» TRECHO PARA LEITURA:
==============================
A Rádio Sucata, banda da qual Paulo Salmaci faz parte, utiliza os instrumentos alternativos e ajuda a difundir a importância da prática de ações sustentáveis (Nato Canto)
Que utilidade poderia ter, para uma banda musical, objetos descartados como latas de biscoito, tubos de papelão, chuveiro velho, filmes de radiografia, chaves quebradas ou capsulas de café usadas? Pois tudo isso em mãos criativas tem utilidade, valor e, pasmem, um lindo som! Quem garante é o músico campineiro Paulo Salmaci, um luthier - construtor de instrumentos musicais - focado na sustentabilidade. Mas não pense que ele faz brinquedinhos que logo são descartados.
Pelo contrário, ele constrói instrumentos musicais que são usados até nas apresentações de sua banda, chamada Radio Sucata. Suas inovações nessa área já somam cerca de 50 instrumentos diferenciados feitos com objetos que iriam para o lixo e essa criatividade lhe rendeu, no início deste ano, o primeiro lugar no Prêmio Brasil Criativo 2023, na categoria Música, que envolveu projetos de todo país.
"As pessoas ficam encantadas ao se depararem com objetos de descarte produzindo sons semelhantes aos de instrumentos musicais convencionais. Foi o que aconteceu comigo, quando fiz o primeiro instrumento com materiais que iriam para o lixo", comenta Salmaci, que além de músico e luthier, é pesquisador, produtor e professor. A banda Rádio Sucata também está ativa com as apresentações do projeto "Reciclando a MPB", contemplado e patrocinado pelo Fundo de Investimentos Culturais de Campinas (FICC). Em outubro, serão realizadas as duas últimas apresentações em Campinas, em datas e locais a serem confirmados. O show tem cerca de uma hora e meia de duração, e além do repertório com canções de artistas reconhecidos da Música Popular Brasileira, há também composições próprias, incluindo ritmos dançantes como baião e samba reggae. E todos os instrumentos usados para o show são construídos de sucatas.
CURIOSIDADE INFANTIL
Paulo conta que desde criança era curioso sobre o funcionamento das coisas, gostava de modificar as funções dos objetos e criar novidades. Ele nasceu em Campinas, passou parte da infância em Goiás, na adolescência a família mudou para Mogi Mirim e já adulto ele retornou a Campinas para estudar e trabalhar. A música entrou na sua vida na adolescência e se firmou quando começou a tocar (percussão e bateria) na Banda Municipal de Mogi Mirim, que executava um repertório mesclado de erudito e popular. Em 2004, depois de passar pelo Conservatório de Tatuí, retornou a Campinas para cursar música na Unicamp e revela que, após se formar, "levava uma vida de músico tradicional, tocando em bares e dando aulas".
==============================
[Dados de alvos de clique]

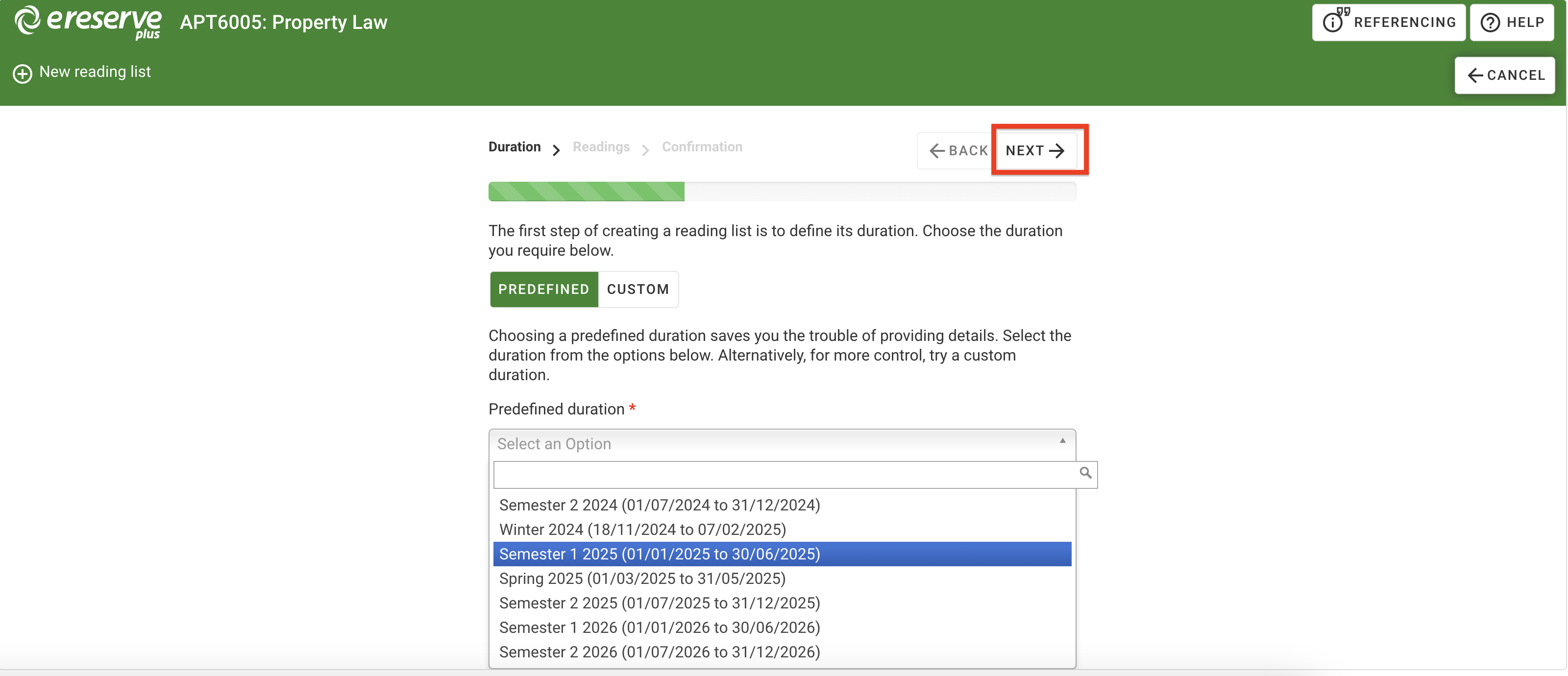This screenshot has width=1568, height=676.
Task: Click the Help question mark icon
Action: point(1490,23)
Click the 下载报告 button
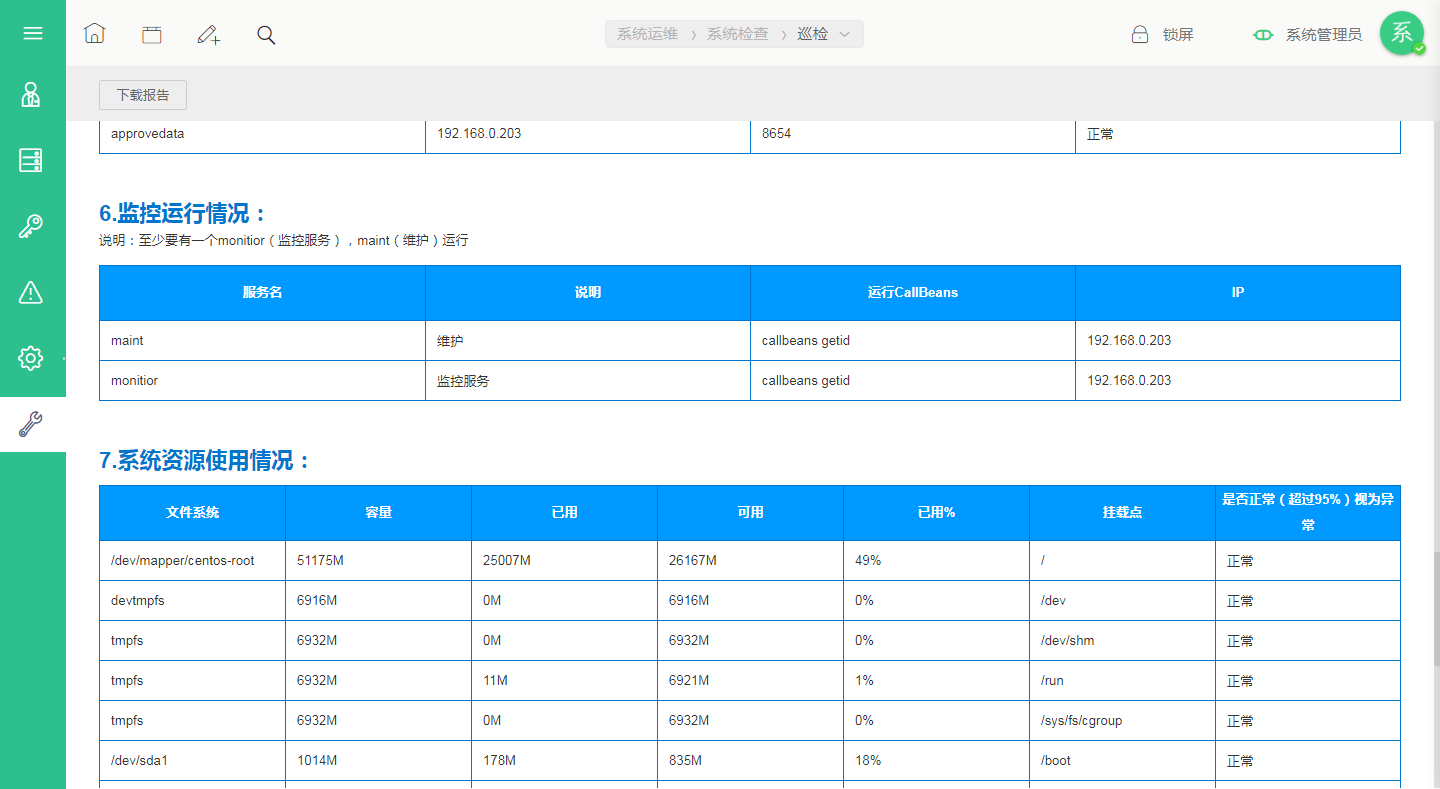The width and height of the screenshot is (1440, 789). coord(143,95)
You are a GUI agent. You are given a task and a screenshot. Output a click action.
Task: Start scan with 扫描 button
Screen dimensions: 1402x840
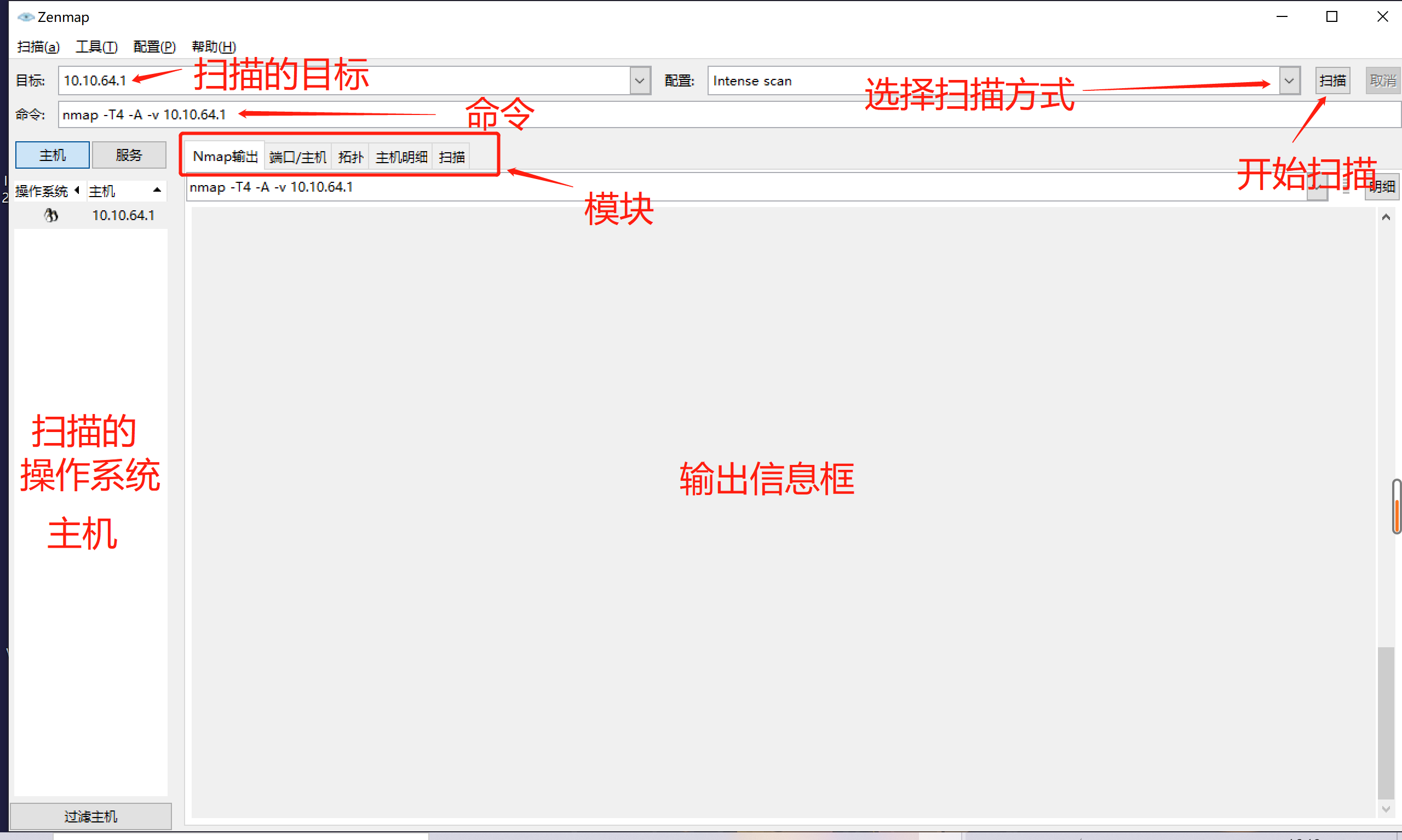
==============================
» TAREFAS OBRIGATÓRIAS:
1. Transcreva, sem nenhuma alteração, a parte da matéria sobre Paulo Salmaci que começa em "Pelo contrário, ele" e termina em "de todo país.".
2. Por favor, dê continuidade à matéria sobre Paulo Salmaci, escrevendo o que viria logo depois da última frase apresentada.

» RESULTADOS EM ORDEM:
1.
Pelo contrário, ele constrói instrumentos musicais que são usados até nas apresentações de sua banda, chamada Radio Sucata. Suas inovações nessa área já somam cerca de 50 instrumentos diferenciados feitos com objetos que iriam para o lixo e essa criatividade lhe rendeu, no início deste ano, o primeiro lugar no Prêmio Brasil Criativo 2023, na categoria Música, que envolveu projetos de todo país.

2.
A união de sua criatividade com a música nasceu "quase sem querer, de maneira não planejada". Ele lembra que quando ainda estudava na Unicamp participava de um grupo de percussão chamado Tambaleio, com instrumentos africanos afinados por corda. "O problema é que ninguém sabia afinar e eu comecei a investigar o sistema de afinação de tambores com cordinhas e, para praticar, construí um tambor com um tubo de papelão que achei jogado na rua e com o plástico de uma garrafa de refrigerante eu fiz a membrana que substituiu o couro. E dali saiu um som incrível, me impressionei com aquilo", relata.
Aquela experiência o tocou de maneira tão significativa que passou a observar outros tipos de sons que saiam de cada objeto encontrado. Foi assim que começou testar a construção de outros instrumentos, buscando novas sonoridades, sempre usando os materiais descartados pela cidade. Foi quando observou a grande quantidade de sucatas no lixo e que ainda poderiam ter alguma utilidade.
O músico e luthier e alguns dos instrumentos que cria (Rodrigo Zanotto)
CONSCIÊNCIA AMBIENTAL
"Durante parte da minha vida tive um comportamento não sustentável no que diz respeito à separação de lixo, consumo e descarte", reconhece Salmaci. Mas ao começar a prestar atenção na possibilidade de reutilização de embalagens, peças metálicas e outros objetos que iam para o lixo e viraram música, ele se aprofundou no assunto. "Amadureci minha consciência ambiental e hoje não consigo descartar embalagens em qualquer lugar, me preocupo com isso", diz.
Essa preocupação ambiental passou a ser também um dos objetivos do trabalho do músico. "Espero que as pessoas sejam influenciadas por meu trabalho, é um esforço individual que leva ao coletivo. Um trabalho de formiguinha que muita gente não dá valor, mas qualquer ação pode ajudar na mudança de rumo", afirma. Por esta razão, uma das facetas de seu trabalho é oferecer oficinas de construção de instrumentos em escolas, organizações sociais e até em empresas. Ele explica que não vende instrumentos e nem constrói sob encomenda, mas ensina a construir. Para alcançar diferentes públicos, tem oficinas com conteúdo diferente.
Algumas são voltadas para crianças - mais lúdicas e educativas -, enquanto outras são formatadas para adultos, idosos e até alguns projetos de atividades específicas para serem desenvolvidos dentro de empresas. O foco, entretanto, é o mesmo: o uso de materiais alternativos e de descarte.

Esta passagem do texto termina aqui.